▶ Screen grounding examples:
--------------------------------

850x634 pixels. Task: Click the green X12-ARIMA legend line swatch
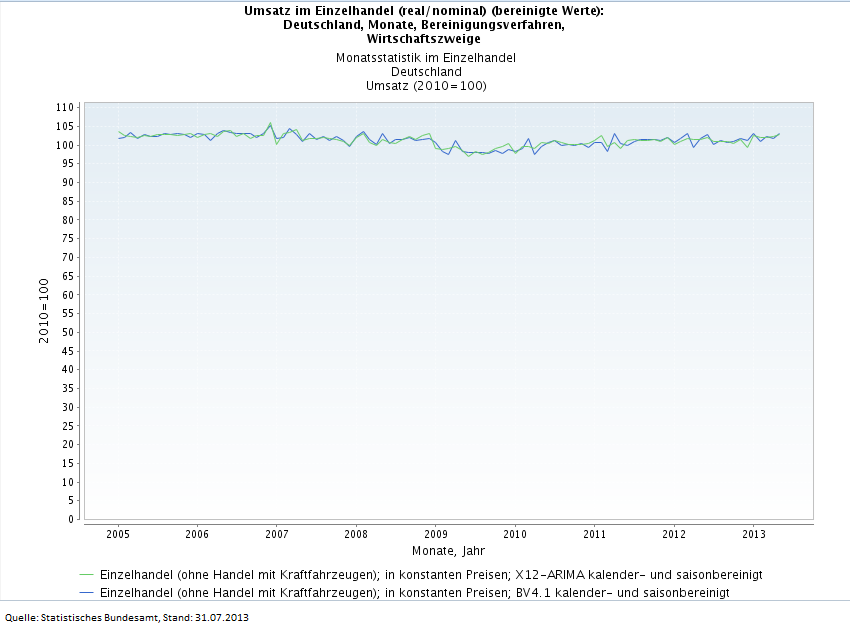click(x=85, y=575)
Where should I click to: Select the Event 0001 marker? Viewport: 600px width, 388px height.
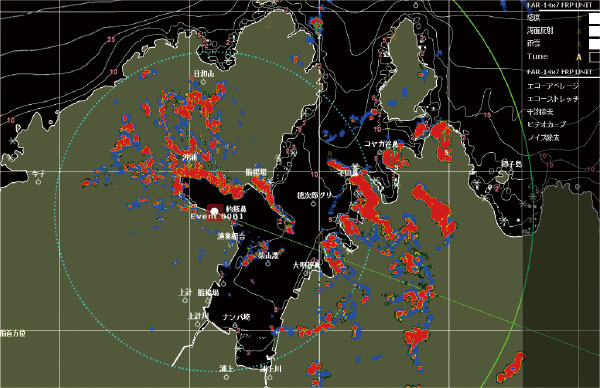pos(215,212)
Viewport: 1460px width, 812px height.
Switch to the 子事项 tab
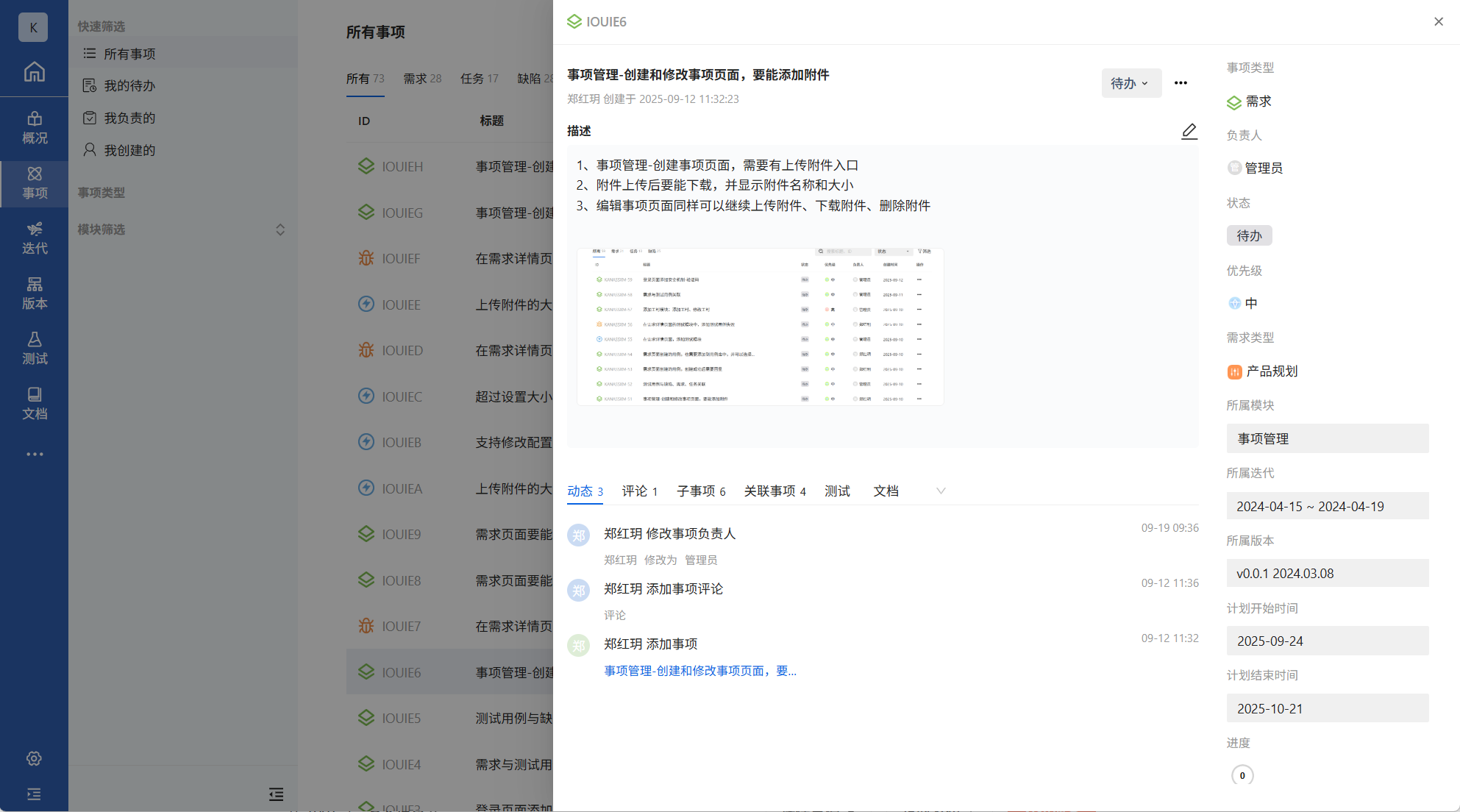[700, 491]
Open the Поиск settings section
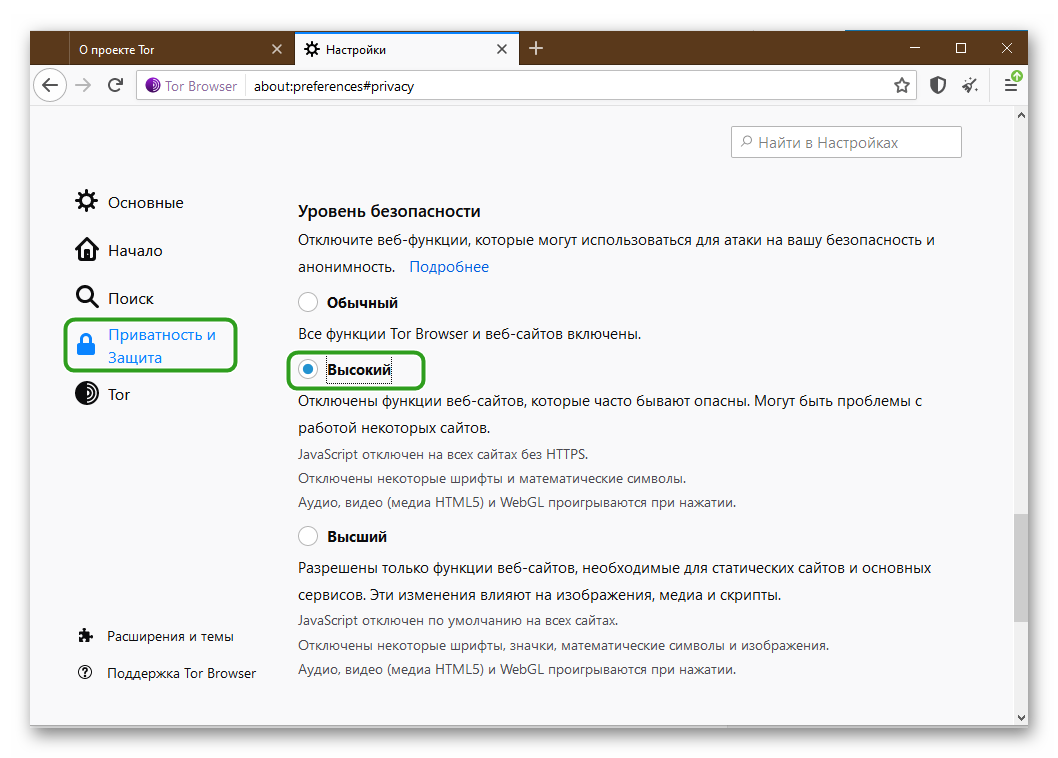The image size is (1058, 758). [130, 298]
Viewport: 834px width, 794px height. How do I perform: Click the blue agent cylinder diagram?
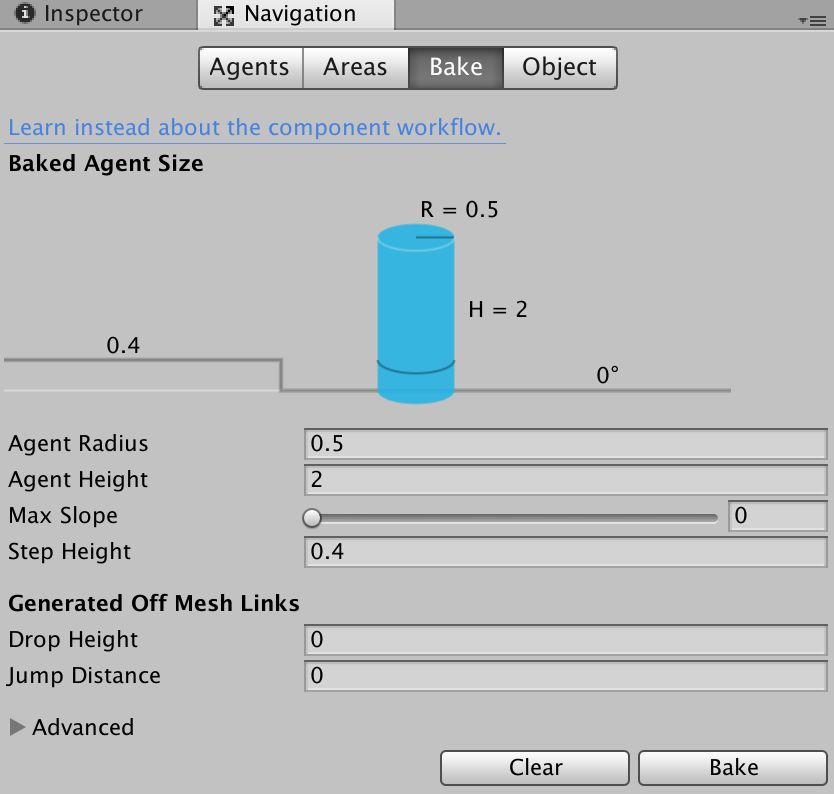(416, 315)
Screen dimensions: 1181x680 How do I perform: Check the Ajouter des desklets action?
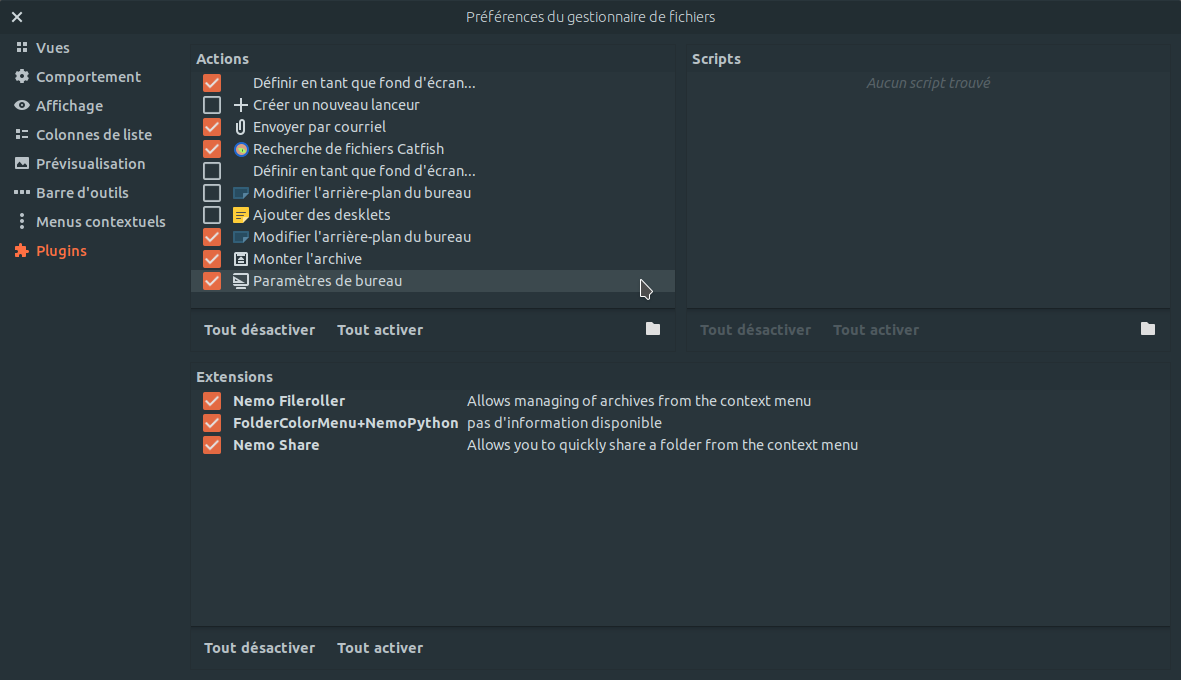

--------------------------------

Reproduce all of the records above word for word, leaving out the pictures.

▶ EXPECTED ANSWER:
850x634 pixels. Task: Click the green X12-ARIMA legend line swatch
click(x=85, y=575)
Where should I click to: Select the Event 0001 marker? Viewport: 600px width, 388px height.
pos(215,212)
Viewport: 1460px width, 812px height.
Switch to the 子事项 tab
[700, 491]
Open the Поиск settings section
The image size is (1058, 758). [130, 298]
Viewport: 834px width, 794px height. How do I perform: Click the blue agent cylinder diagram?
(416, 315)
Screen dimensions: 1181x680 How do I perform: Check the Ajouter des desklets action?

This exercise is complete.